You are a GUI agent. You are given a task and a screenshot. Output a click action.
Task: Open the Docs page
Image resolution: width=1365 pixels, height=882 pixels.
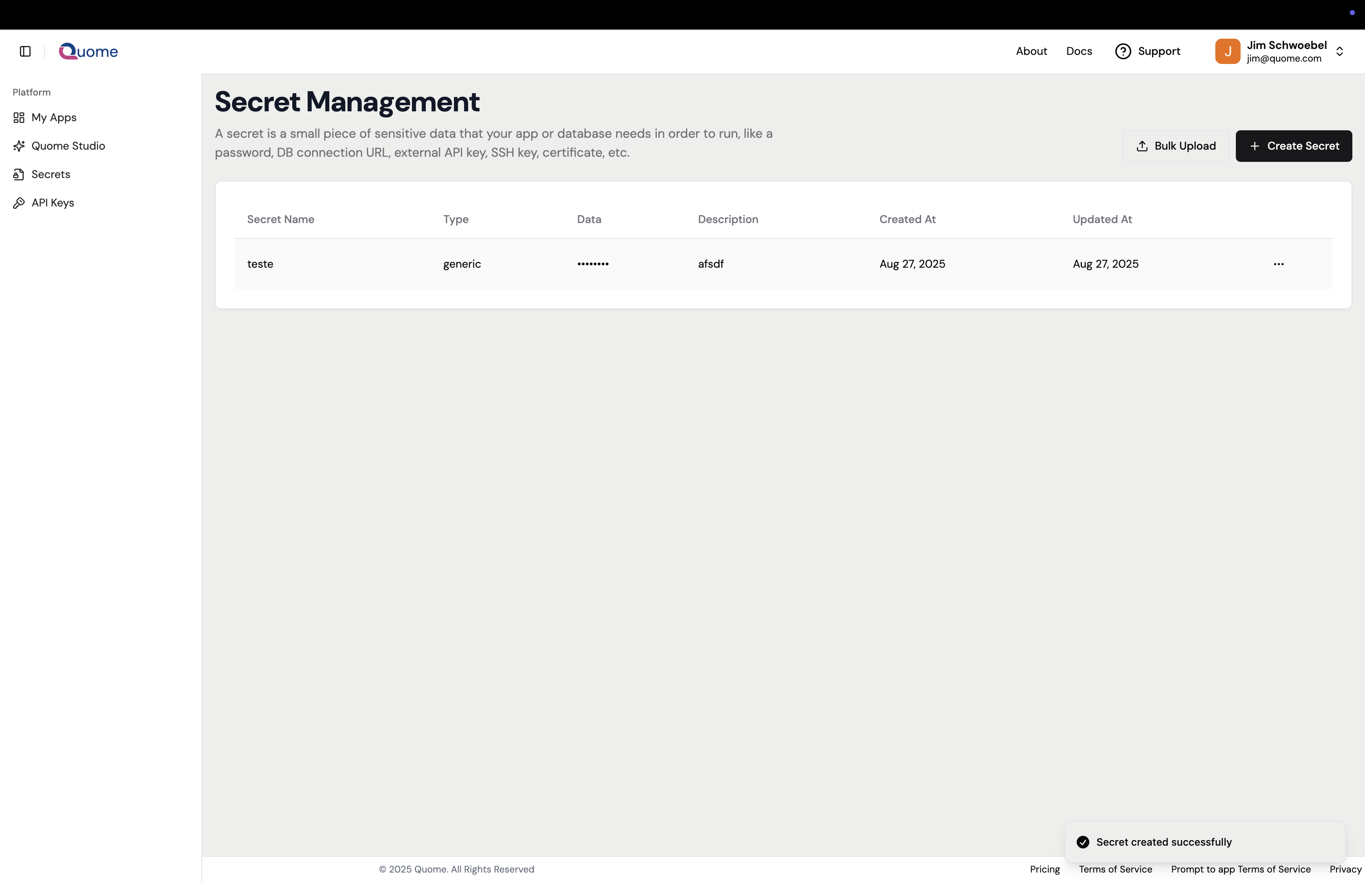pyautogui.click(x=1079, y=51)
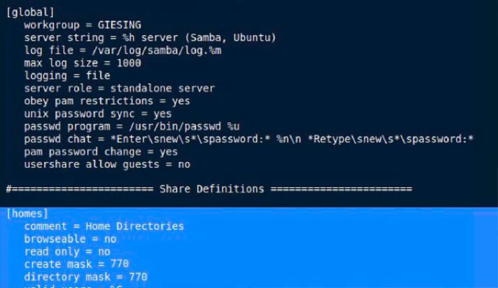Click the highlighted [homes] section header
The width and height of the screenshot is (498, 288).
click(x=27, y=213)
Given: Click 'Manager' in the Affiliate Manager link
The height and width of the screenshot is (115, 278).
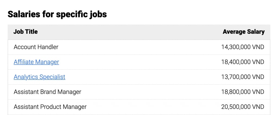Looking at the screenshot, I should [x=47, y=62].
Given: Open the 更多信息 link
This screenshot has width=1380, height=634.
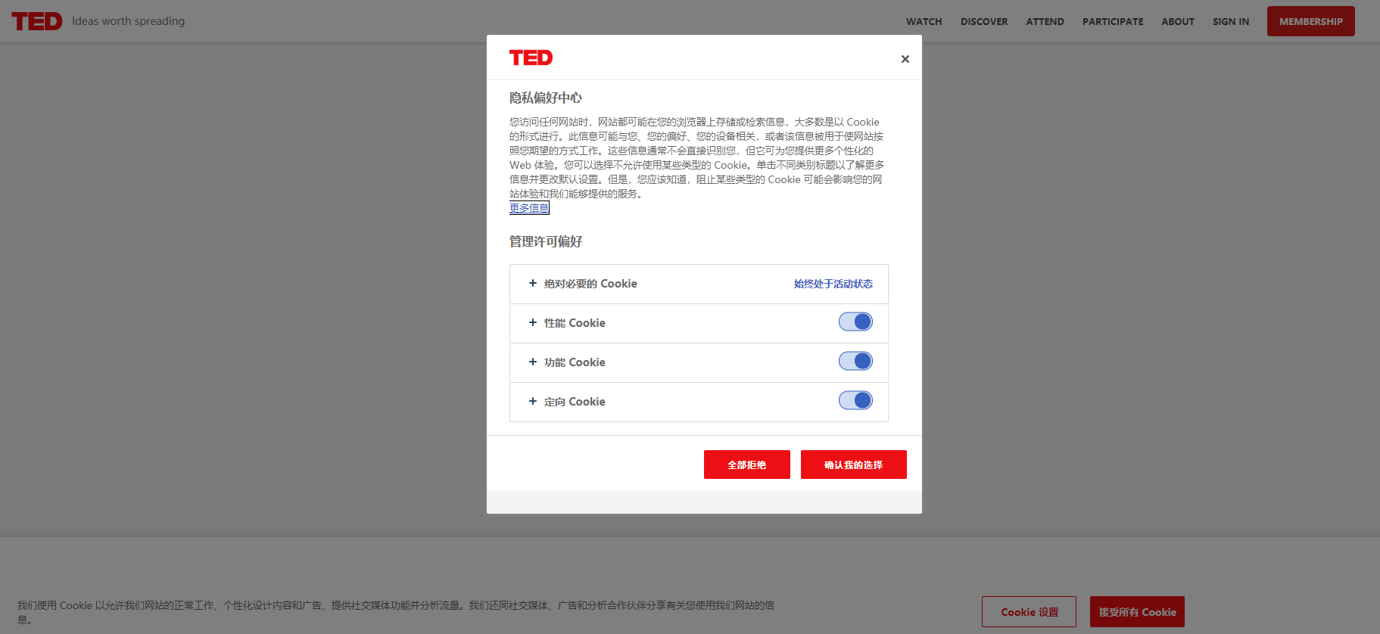Looking at the screenshot, I should 529,208.
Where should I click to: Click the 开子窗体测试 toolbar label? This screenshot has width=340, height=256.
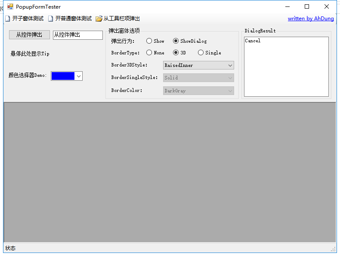[x=28, y=19]
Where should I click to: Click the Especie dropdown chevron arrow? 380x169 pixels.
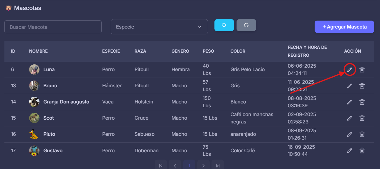[x=200, y=27]
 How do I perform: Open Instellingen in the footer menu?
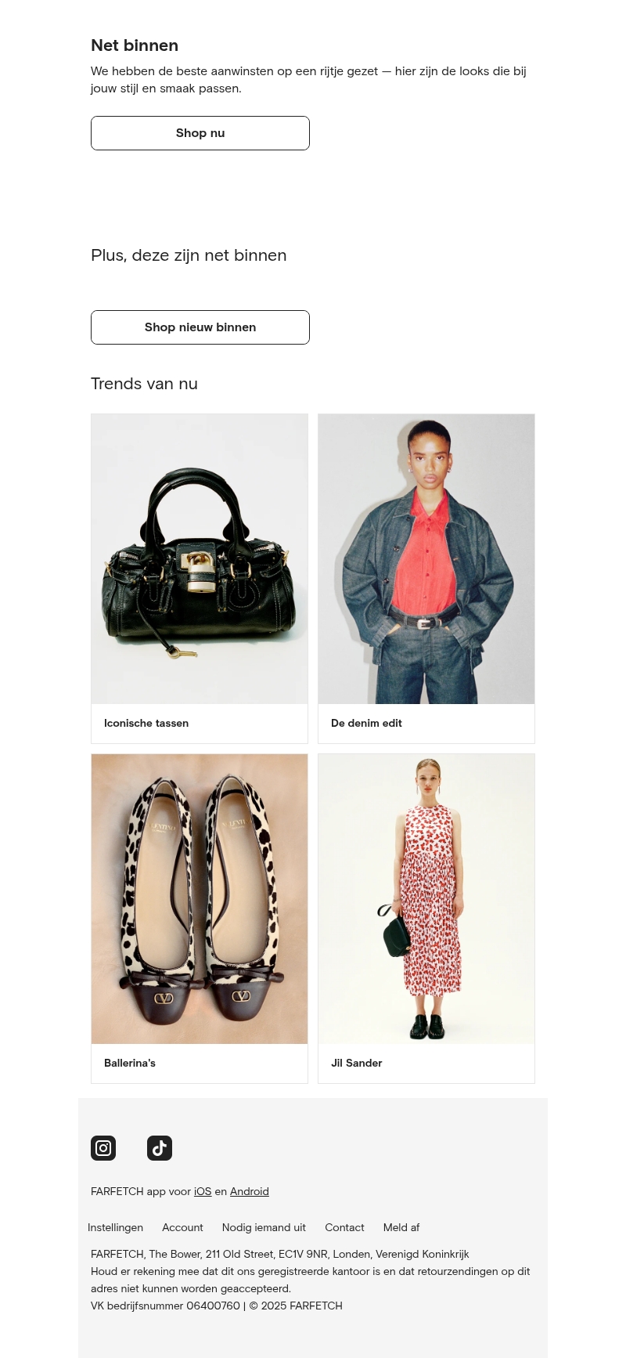point(115,1227)
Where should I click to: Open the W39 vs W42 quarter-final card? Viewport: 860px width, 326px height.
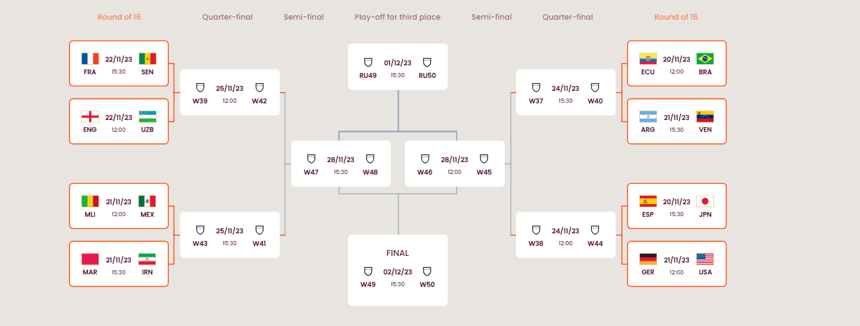(230, 93)
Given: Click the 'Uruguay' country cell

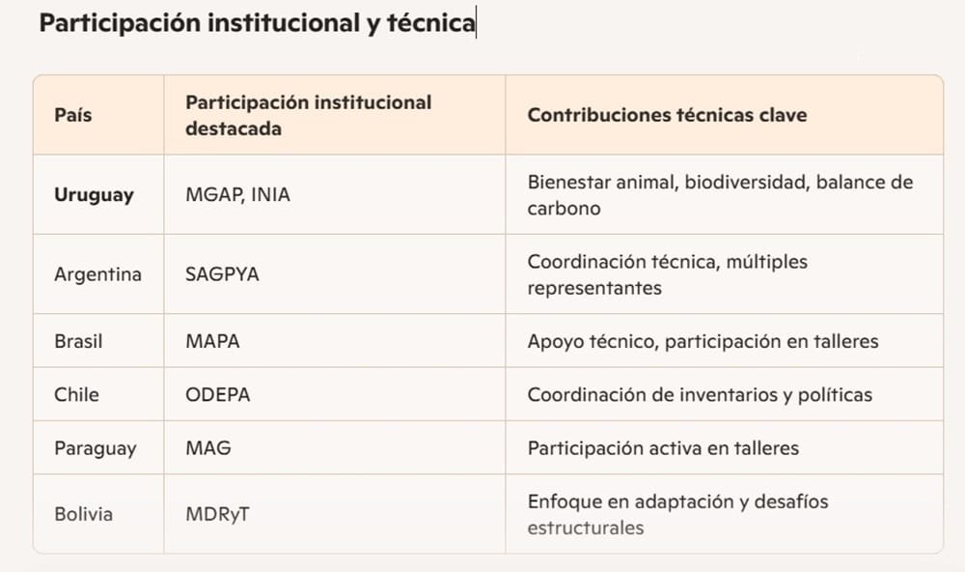Looking at the screenshot, I should [98, 194].
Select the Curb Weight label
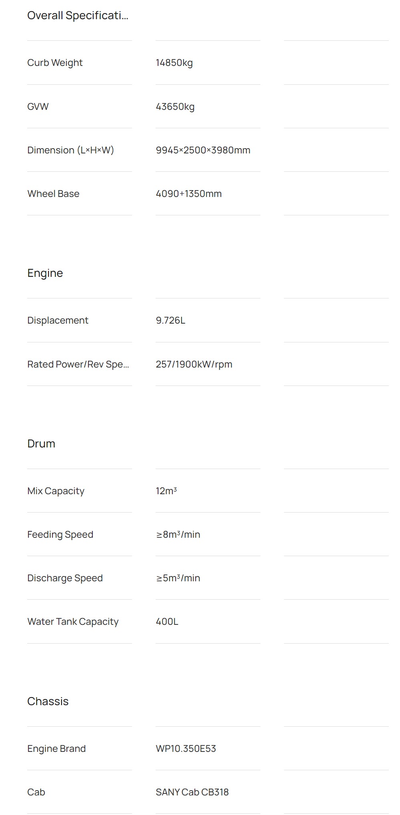Image resolution: width=400 pixels, height=815 pixels. pos(55,63)
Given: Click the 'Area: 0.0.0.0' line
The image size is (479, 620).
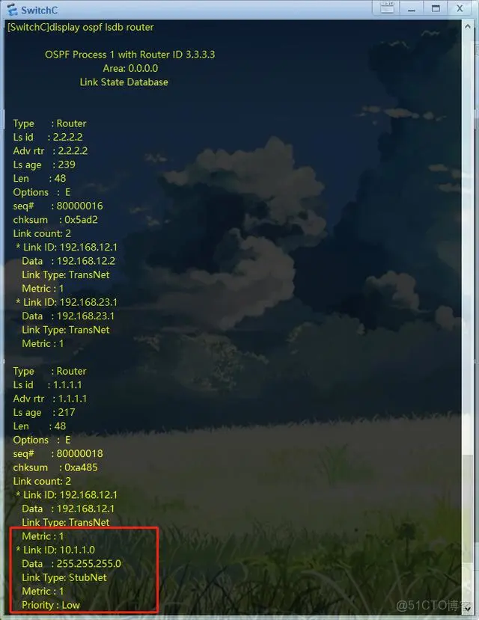Looking at the screenshot, I should [x=130, y=68].
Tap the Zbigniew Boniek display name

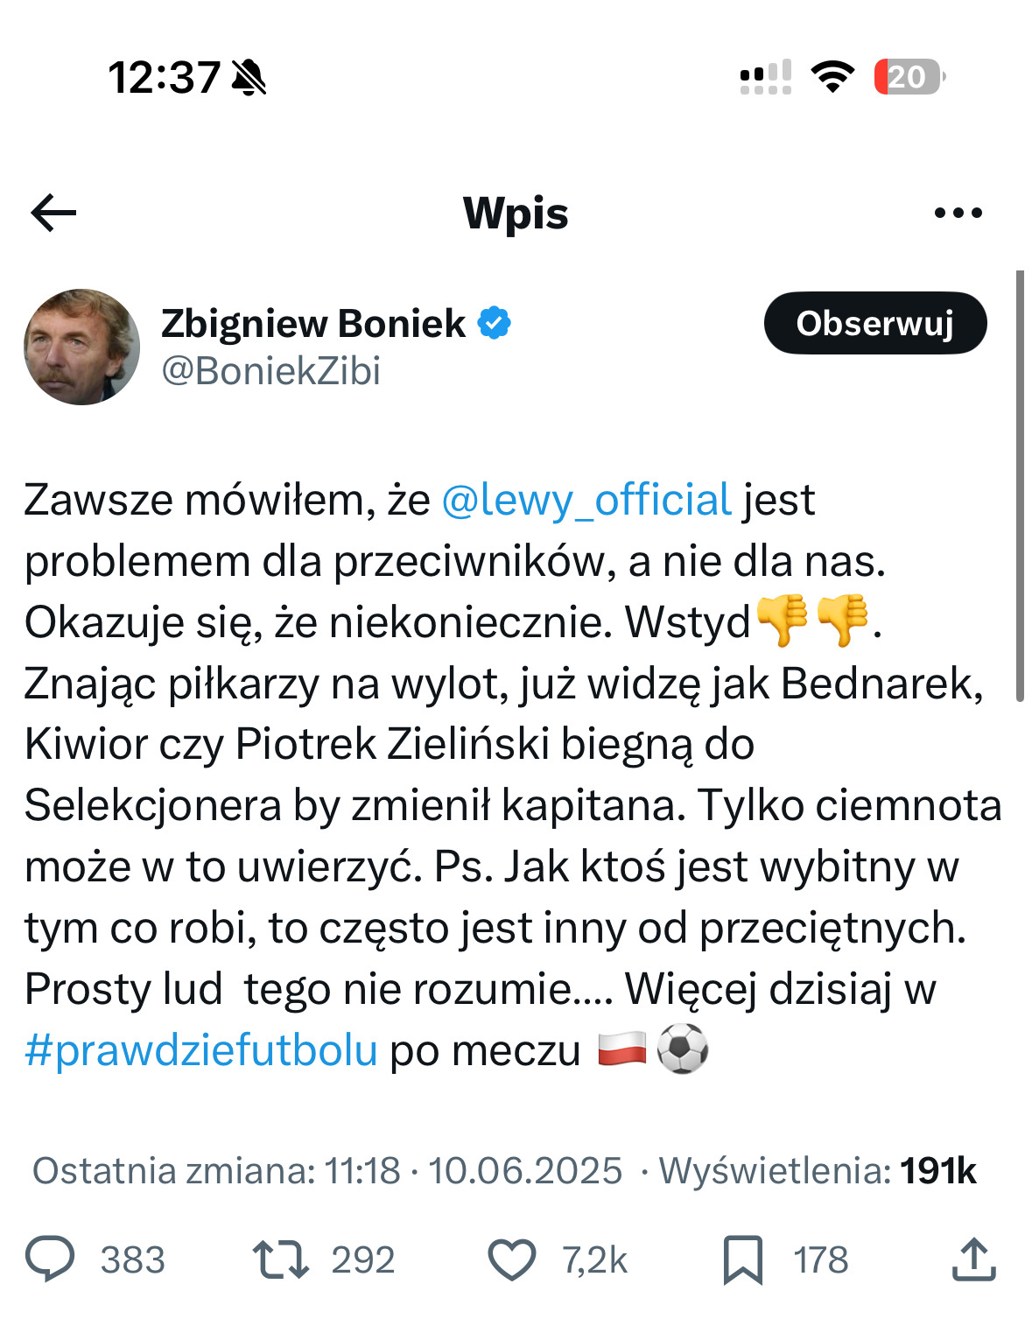[x=313, y=323]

----

CHALLENGE:
Copy out the material word for word, starting with the line that contains "Given: Click the 'Uruguay' country cell" and going on through the end of the material. Leave out the pictures.

RESULT OF THIS TASK:
Given: Click the 'Uruguay' country cell

Looking at the screenshot, I should [98, 194].
Select the Curb Weight label
Image resolution: width=400 pixels, height=815 pixels. pos(55,63)
Given: Click the 'Area: 0.0.0.0' line
The image size is (479, 620).
Looking at the screenshot, I should [x=130, y=68].
Tap the Zbigniew Boniek display name

[x=313, y=323]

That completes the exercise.